» **Supplied material**
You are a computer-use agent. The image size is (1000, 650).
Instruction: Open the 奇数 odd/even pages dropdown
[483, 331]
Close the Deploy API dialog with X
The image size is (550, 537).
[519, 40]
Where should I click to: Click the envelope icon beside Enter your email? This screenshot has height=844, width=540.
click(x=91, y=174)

--

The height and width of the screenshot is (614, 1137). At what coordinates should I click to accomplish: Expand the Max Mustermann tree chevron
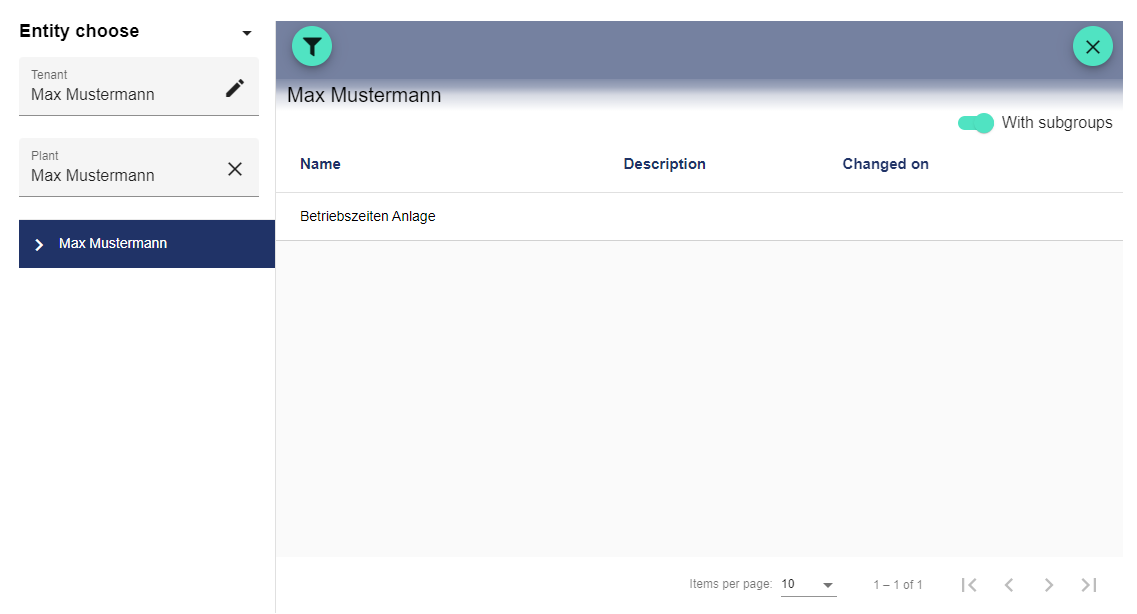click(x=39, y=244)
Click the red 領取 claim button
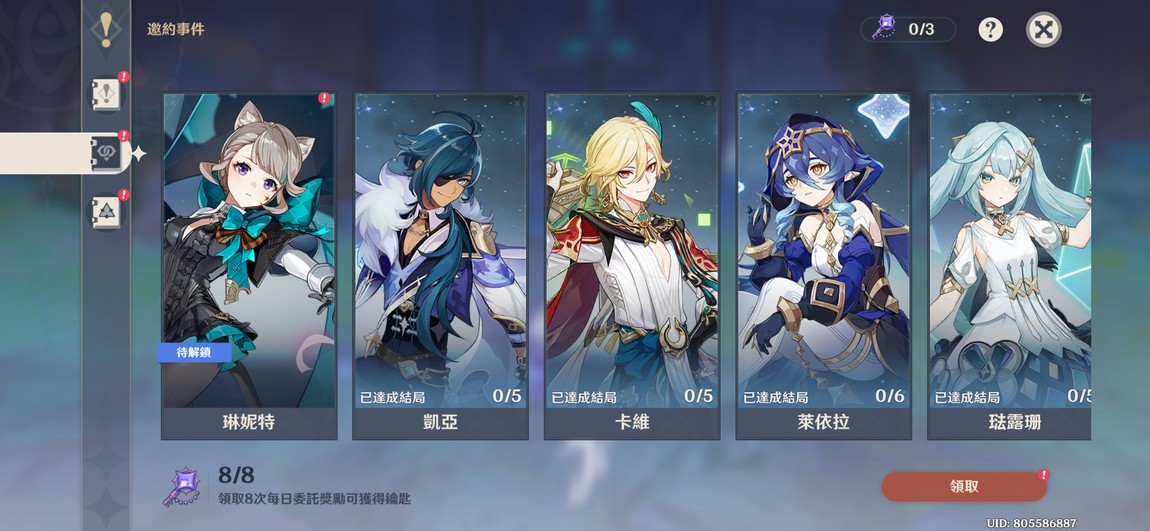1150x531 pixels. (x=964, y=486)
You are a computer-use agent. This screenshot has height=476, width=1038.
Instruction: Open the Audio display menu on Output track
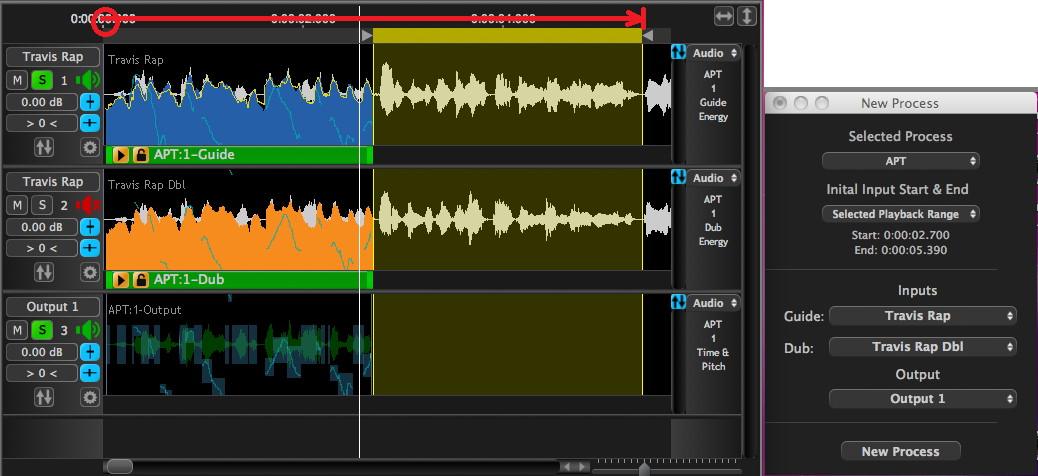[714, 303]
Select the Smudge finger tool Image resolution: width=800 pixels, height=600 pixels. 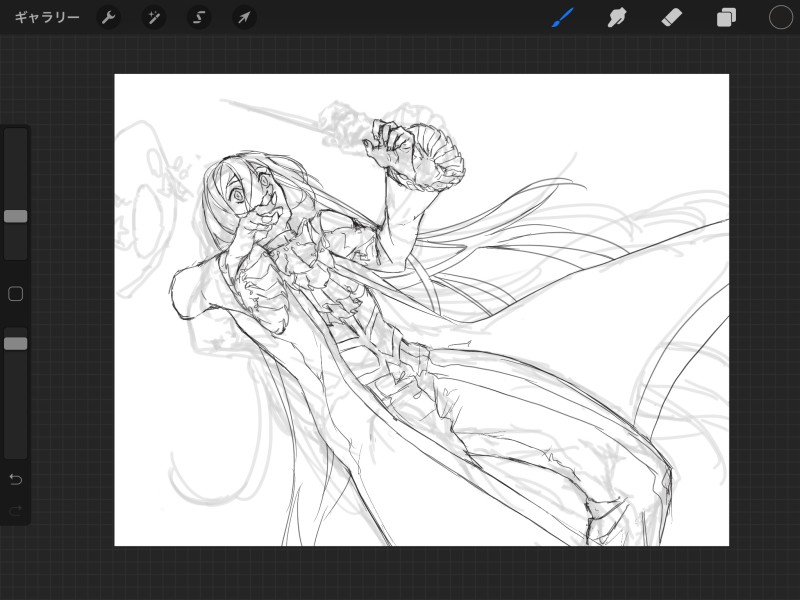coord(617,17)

==

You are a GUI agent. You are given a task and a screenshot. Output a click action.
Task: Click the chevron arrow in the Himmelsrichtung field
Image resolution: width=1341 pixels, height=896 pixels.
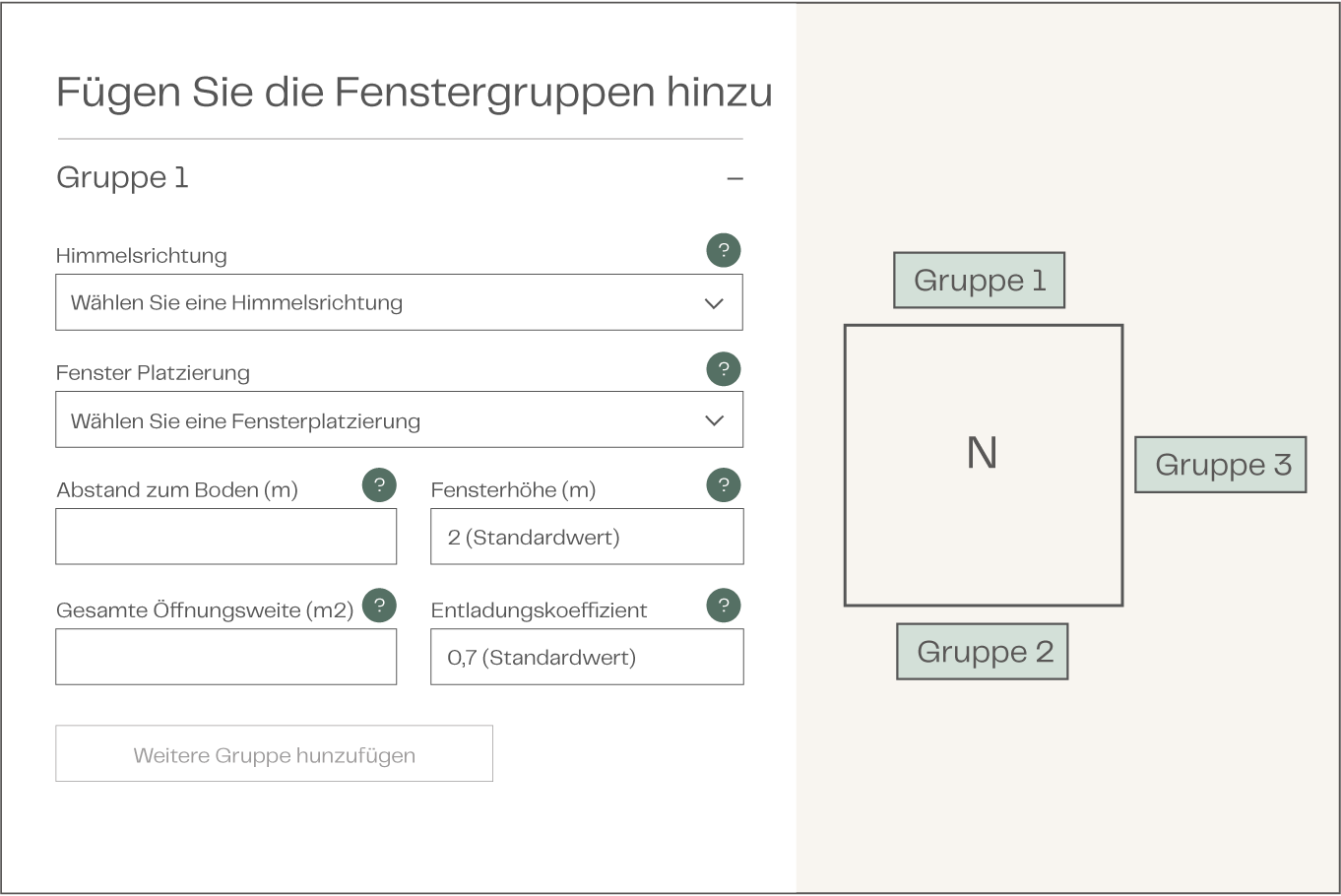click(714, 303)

» **Directions**
Report each line of the records that holds the word "computer".

» **Completed exercise**
You are a computer-use agent. The image size is (1000, 650).
You are a computer-use agent. This screenshot has height=476, width=1038.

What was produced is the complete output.